YOUR GOAL: Write the listing out again, exactly as it appears.
[Opening INFORMATION PROVIDED section]
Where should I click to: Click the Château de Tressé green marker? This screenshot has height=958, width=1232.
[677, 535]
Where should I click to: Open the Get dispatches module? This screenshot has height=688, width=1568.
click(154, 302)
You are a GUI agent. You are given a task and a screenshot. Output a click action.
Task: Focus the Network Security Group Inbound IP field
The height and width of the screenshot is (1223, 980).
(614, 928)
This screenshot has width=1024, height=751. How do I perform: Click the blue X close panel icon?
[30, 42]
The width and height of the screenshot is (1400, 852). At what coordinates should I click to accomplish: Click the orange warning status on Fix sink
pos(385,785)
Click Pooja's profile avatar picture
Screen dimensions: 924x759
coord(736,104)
[Closing INFORMATION PROVIDED section]
FINAL ANSWER:
Where should I click to: Click the Château de Tressé green marker? This screenshot has height=958, width=1232.
[677, 535]
Where should I click to: Open the Get dispatches module? This screenshot has height=688, width=1568.
click(154, 302)
You are a GUI agent. You are given a task and a screenshot. Output a click action.
Task: Focus the Network Security Group Inbound IP field
The height and width of the screenshot is (1223, 980).
(614, 928)
This screenshot has width=1024, height=751. How do I perform: Click the blue X close panel icon?
[30, 42]
The width and height of the screenshot is (1400, 852). At what coordinates should I click to accomplish: Click the orange warning status on Fix sink
pos(385,785)
Click Pooja's profile avatar picture
Screen dimensions: 924x759
coord(736,104)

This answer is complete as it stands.